In 1996 Englishman Graham Johnson came to Ocotlan de Morelos from Mexico City to open a woolen mill. The mill was designed to streamline the production process for making yarn and weaving cloth from local churro sheep wool* without sacrificing quality.
Graham was a tinkerer. He loved machinery, especially the old carding and spinning machines that were being replaced by computerization. He bought these up, shipped them to Oaxaca from the United States and the United Kingdom, and refurbished them. Often, he would find or make the parts to keep them going. Many were 30 and 40 years old already.
Over time the mill diversified and made luxuriously soft merino bed blankets and throws, fancy yak hair mecate horse reins, cinch chord for saddle belts, colorful wool tassels to decorate saddles, horse blankets and rugs for home decor.
They kept a supply of all types of wool to work with and blend, continuing to experiment to produce soft and durable products. In addition to merino, the mill cleaned and spun cashmere, mohair, Lincoln and other breeds. They still do.
Then, Graham died suddenly from a heart attack in 2009, and there was a question about who would keep the business going.
I remember when I first met Graham on one of my early visits to Oaxaca. It was probably 2005 or 2006. The mill was running at full capacity and you could hear the hum of machinery as you walked down the open corridor separating the rooms where the work was done. It was impressive then what these old machines and talented local employees could do.
Now, when I revisited with my friend Scott Roth, who has been working with weavers, wool, dyes, and the hand-loomed rug weaving process for over 40 years, I could see the changes. Scott brought with him replacement parts for some of the machines. Machines that were working ten years ago now need repair. Old belts, bearings, wires, cogs and wheels break, wear out.
For the past two years, Graham’s 37-year old daughter Rebecca has stepped in and is learning the operation. The mill is 25 years old and Rebecca is determined to keep her father’s dream alive.
At her side are Rosalba (Rosie) Martinez Garcia, who has been there for 18 years and knows just about everything about the mill. Helping are Angel Laer Ambocio Perez (above) and Alejandro Maldonado Santiago. They know a thing or two, too, although their tenure is much shorter.
Rebecca loves textiles. She loves yarn. She wants to supply all types of yarns for knitting and weaving and other fiber arts. There are beautiful rugs and blankets stacked on shelves that were made before her father passed that are for sale.
Spare parts for anything is essential here in Mexico. Equipment can be old. It can still be good, functional, valued. If one has the necessary parts to keep it going. Graham wasn’t the only tinkerer here. People save, cobble together, recycle, repurpose. Things get jimmied together and continue to work. People here learn how to be resourceful with what they have. It’s something I’ve learned being here.
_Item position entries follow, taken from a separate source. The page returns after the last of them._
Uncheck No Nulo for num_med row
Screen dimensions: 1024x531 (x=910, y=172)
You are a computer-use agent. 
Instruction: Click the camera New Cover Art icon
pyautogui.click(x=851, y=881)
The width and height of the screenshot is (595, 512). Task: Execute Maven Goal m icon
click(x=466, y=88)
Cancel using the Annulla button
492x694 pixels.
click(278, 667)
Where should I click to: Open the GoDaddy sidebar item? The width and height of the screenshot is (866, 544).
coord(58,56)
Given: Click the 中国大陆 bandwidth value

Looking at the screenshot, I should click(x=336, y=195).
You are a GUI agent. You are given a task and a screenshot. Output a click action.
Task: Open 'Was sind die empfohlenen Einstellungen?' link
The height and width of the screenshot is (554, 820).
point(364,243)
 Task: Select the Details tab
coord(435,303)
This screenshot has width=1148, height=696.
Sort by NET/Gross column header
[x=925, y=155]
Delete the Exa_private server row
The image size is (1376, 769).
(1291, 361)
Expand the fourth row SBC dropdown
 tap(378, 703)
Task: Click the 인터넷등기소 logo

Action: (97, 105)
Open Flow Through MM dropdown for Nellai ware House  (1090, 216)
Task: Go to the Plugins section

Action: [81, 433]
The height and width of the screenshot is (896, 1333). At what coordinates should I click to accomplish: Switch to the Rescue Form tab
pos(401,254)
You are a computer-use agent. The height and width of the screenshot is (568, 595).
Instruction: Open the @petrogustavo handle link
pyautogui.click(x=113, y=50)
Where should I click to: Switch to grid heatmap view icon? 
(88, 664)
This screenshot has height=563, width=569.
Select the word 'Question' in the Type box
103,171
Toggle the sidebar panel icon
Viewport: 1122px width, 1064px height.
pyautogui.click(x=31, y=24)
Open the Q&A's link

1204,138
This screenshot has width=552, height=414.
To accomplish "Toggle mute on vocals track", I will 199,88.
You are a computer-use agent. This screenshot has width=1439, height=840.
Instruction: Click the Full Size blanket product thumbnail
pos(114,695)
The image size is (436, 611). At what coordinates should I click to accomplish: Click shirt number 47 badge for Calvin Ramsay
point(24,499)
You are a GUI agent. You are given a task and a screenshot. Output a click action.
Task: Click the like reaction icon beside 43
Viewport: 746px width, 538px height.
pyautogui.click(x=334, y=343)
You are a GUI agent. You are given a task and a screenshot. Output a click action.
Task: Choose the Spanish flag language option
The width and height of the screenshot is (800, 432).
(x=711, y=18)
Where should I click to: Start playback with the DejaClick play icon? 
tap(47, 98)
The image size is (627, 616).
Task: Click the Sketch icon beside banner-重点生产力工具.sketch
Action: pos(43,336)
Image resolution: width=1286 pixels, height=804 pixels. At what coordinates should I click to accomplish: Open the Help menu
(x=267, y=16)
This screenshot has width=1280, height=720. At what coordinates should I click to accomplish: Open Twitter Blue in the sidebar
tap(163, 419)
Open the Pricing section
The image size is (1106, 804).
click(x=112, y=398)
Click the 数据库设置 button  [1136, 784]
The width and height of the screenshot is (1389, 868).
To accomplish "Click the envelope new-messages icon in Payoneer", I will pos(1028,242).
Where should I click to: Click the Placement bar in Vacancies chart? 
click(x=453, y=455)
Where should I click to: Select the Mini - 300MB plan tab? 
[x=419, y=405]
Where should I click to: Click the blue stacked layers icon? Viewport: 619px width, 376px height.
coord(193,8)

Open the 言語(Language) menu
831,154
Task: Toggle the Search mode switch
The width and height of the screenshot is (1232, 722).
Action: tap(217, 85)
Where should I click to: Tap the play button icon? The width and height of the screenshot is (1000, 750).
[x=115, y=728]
As Scott and Rebecca worked out numbers to complete their transaction, I wandered the mill, remembering Graham. A cat ran across the corridor to hide. A young tree struggled to grow up from the crack in the concrete. A rusted yarn holder cast shadows on the adobe wall. I loved being there, another part of the textile heaven that is Oaxaca.
Where to Find It: Lanera de Ocotlan, 119 Benito Juarez, Ocotlan de Morelos, Oaxaca, Tel: 951-294-7062. Email: Rebecca Johnson at email@example.com for an appointment to visit. Directions: Continue straight past the Zocalo and the Mercado Morelos two blocks. The wool mill door will be on your left. It is unmarked.
Footnote: *Local wool is shorn from churro sheep which were brought to Mexico by the Spaniards with the conquest in 1521. The sheep are raised in the high mountains above Ocotlan in San Baltazar Chichicapam. The mountain range separates the Tlacolula and Ocotlan valleys. The altitude there produces a soft, dense fleece. There are still some, like Yolande Perez Vasquez, who use hand carders and the drop spindle to produce the best yarn, but this is a costly, labor-intensive process that yields a premium yarn that is very dye absorbent. Few weavers are able to pay the price.